Still negotiations with Syria remain highly complex, made even more difficult by Israel’s internal political instability with Prime Minister Olmert coming under increasing pressure to resign and a majority of Israelis still very reluctant to give up the Golan Heights even in exchange for peace, which is the goal of the talks. In fact just yesterday Israeli Deputy Prime Minister Haim Ramon expressed his opposition to the way talks with Syria were being conducted.

Whilst Israeli diplomats were in Ankara Syrian President Assad received two French envoys, Elysée Secretary-General Claude Gueant and Sarkozy's chief diplomatic aide Jean-David Levitte.
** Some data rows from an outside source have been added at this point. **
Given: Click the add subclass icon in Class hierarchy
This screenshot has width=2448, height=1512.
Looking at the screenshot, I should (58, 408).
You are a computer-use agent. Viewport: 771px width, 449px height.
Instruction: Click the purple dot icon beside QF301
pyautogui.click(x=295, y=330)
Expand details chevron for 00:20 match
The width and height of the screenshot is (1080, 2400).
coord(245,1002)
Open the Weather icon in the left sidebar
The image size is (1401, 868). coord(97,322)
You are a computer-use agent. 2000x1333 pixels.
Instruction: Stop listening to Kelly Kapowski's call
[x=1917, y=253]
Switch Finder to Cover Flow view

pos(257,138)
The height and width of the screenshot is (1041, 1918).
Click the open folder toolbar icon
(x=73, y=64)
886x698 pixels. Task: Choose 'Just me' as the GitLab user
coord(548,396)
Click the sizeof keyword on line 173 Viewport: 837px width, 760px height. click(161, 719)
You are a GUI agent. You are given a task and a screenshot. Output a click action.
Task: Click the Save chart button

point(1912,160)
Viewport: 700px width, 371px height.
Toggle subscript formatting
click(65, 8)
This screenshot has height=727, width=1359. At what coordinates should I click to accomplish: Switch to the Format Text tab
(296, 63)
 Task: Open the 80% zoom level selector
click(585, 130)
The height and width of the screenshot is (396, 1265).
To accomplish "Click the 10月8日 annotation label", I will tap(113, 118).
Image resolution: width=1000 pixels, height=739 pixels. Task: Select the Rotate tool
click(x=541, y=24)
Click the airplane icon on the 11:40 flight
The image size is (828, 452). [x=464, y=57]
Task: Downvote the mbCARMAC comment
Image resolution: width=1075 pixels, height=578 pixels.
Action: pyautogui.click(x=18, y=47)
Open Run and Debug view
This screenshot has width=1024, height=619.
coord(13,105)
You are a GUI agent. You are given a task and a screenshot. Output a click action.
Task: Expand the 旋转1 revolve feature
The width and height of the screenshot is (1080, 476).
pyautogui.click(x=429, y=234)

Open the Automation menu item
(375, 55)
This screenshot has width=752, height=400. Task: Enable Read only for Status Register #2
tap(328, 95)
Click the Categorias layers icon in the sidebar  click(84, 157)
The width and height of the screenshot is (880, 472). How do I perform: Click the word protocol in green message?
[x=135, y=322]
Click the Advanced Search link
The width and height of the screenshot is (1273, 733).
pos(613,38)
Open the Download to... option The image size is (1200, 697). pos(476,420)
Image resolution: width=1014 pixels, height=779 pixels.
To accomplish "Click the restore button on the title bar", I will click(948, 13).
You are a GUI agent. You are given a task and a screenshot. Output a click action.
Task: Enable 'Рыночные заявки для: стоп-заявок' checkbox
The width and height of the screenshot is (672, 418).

For the French these talks were “useful and constructive” and focused largely on bilateral ties, Lebanon, Israeli-Syrian relations and an upcoming meeting on the Union for the Mediterranean.

This meeting marks a new stage in Western pressures on Syria to loosen its ties with Iran and groups like Hizbollah and Hamas.

In Cairo Hamas representatives held talks for two days with the head of Egyptian intelligence Suleiman, who is trying to broker a cease-fire between the Islamist group and Israel.

The Gordian knot now seems to be Israel’s request that Hamas free Gilad Shalit, an Israeli corporal kidnapped by Hamas, as a precondition to suspending hostilities and ending the blockade of the Gaza Strip, which is the goal of the negotiations.